Erste Nachwahlbefragungen hatten zunächst noch die Labor-Partei mit 52 Prozent vorn gesehen. Auch in Umfragen seit zweieinhalb Jahren und bis vor der Wahl hatte sich eine Wahlniederlage für die Regierungskoalition abgezeichnet. Mit einer Negativkampagne und Unterstützung des größten australischen Medienunternehmens, das zum Imperium des internationalen Medienmoguls Rupert Murdoch zählt, konnte Morrison in den Umfragen jedoch wieder aufholen. Seine Wahlkampagne zielte vor allem auf ältere, wohlhabende Wähler ab, deren Steuererleichterungen unter einer Labor-Regierung teilweise hätten abgeschafft werden können.

"Es ist offensichtlich, dass Labor die nächste Regierung nicht bilden kann", sagte Oppositionsführer Shorten nach der Wahl vor ungläubigen Anhängern in Melbourne. Er habe Morrison bereits gratuliert und werde als Parteivorsitzender zurücktreten.

US-Präsident Donald Trump gratulierte Morrison per Twitter. Nach Bekanntgabe der vorläufigen Ergebnisse telefonierten beide miteinander und sagten "enge Zusammenarbeit bei gemeinsamen Prioritäten" zu, wie das Weiße Haus in Washington mitteilte.

Nur wenige Versprechen gemacht

Beobachter hatten damit gerechnet, dass dieses Mal erstmals das Thema Klimaschutz wahlentscheidend sein könnte. Dazu trugen auch die schweren Überschwemmungen, Waldbrände und Dürren in den vergangenen Monaten bei. Australien ist eine der am meisten durch den Klimawandel gefährdeten Industrienationen. In den traditionell konservativen ländlichen Gebieten fordern Landwirte daher mehr Engagement der Regierung gegen den Klimawandel. Auch in einigen wohlhabenden Vororten von Metropolen holten ökologische Kandidaten in Umfragen gegenüber etablierten konservativen Politikern auf.

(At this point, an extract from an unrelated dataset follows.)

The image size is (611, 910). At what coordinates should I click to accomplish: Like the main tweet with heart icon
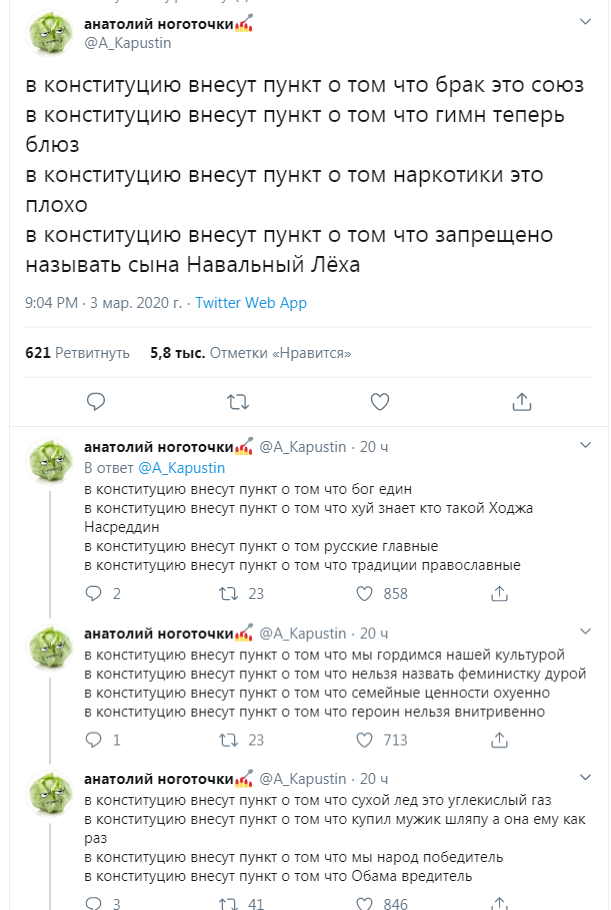[x=380, y=402]
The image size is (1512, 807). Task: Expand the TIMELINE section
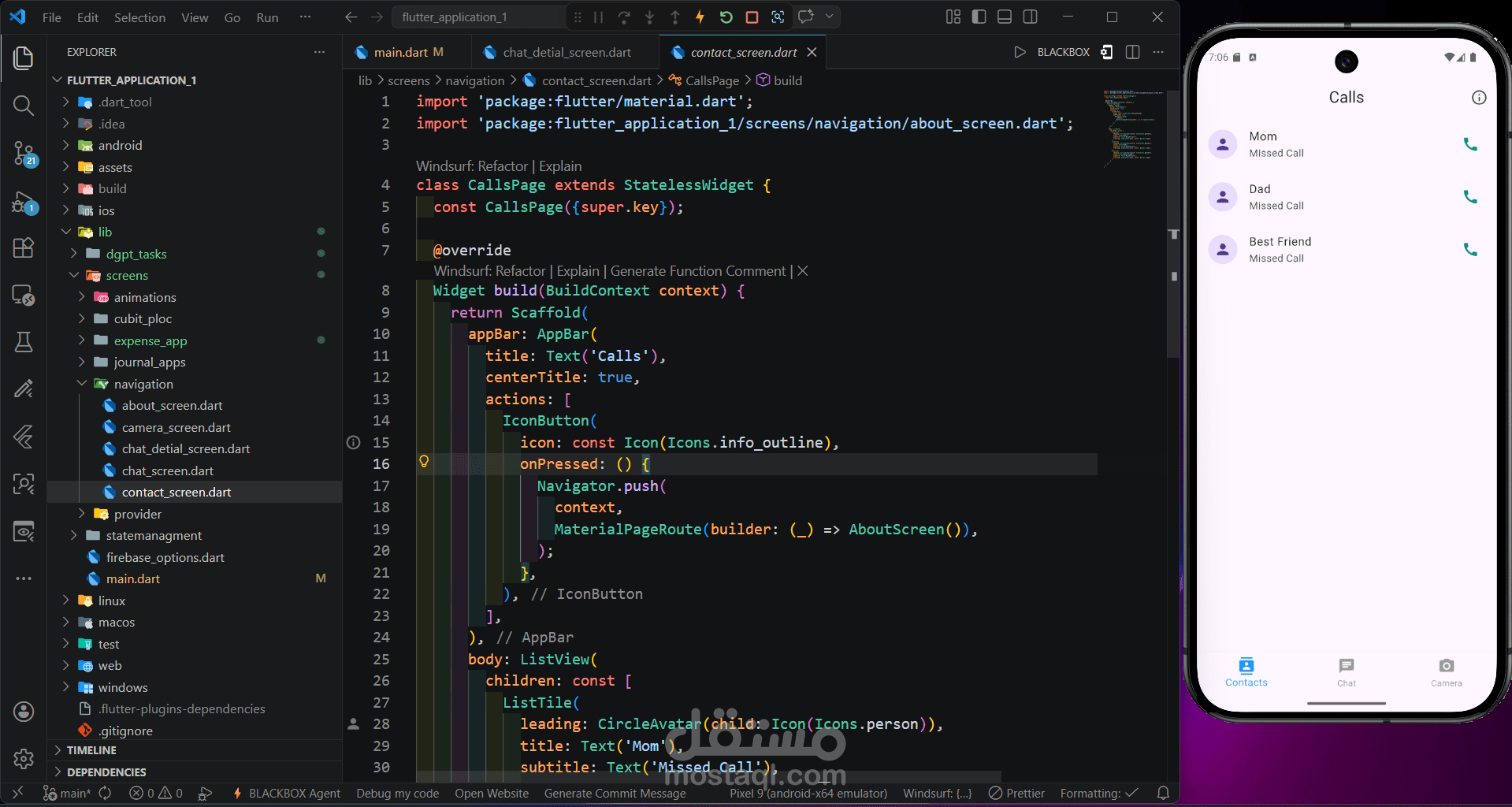[x=91, y=750]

Der ehemalige Premierminister Tony Abbott, der den Klimawandel einstmals als "Unsinn" bezeichnet hatte, verlor seinen Sitz nach mehr als zwei Jahrzehnten an seine Herausforderin Zali Steggall, eine ehemalige Skirennläuferin. Er räumte seine Niederlage drei Stunden nach Schließung der Wahllokale ein.

Shorten hatte im Wahlkampf versprochen, den Anteil Erneuerbarer Energien zu steigern. Die Konservativen erklärten hingegen, sie wollten die Wirtschaft des Landes nicht gefährden, die sich auf den Kohle-Export stützt. Australien zählt zu den größten Kohle-Exporteuren der Welt, tausende Jobs hängen an der Branche.

Morrison stehen in seiner kommenden dreijährigen Amtszeit einige Herausforderungen bevor, insbesondere hinsichtlich unsicherer Konjunkturaussichten. Nach fast drei Jahrzehnten robusten Wachstums zeigt die australische Wirtschaft Anzeichen von Stagnation. Morrison hatte sich im Wahlkampf als ehemaliger Schatzkanzler vor allem als Garant des australischen Wachstums präsentiert.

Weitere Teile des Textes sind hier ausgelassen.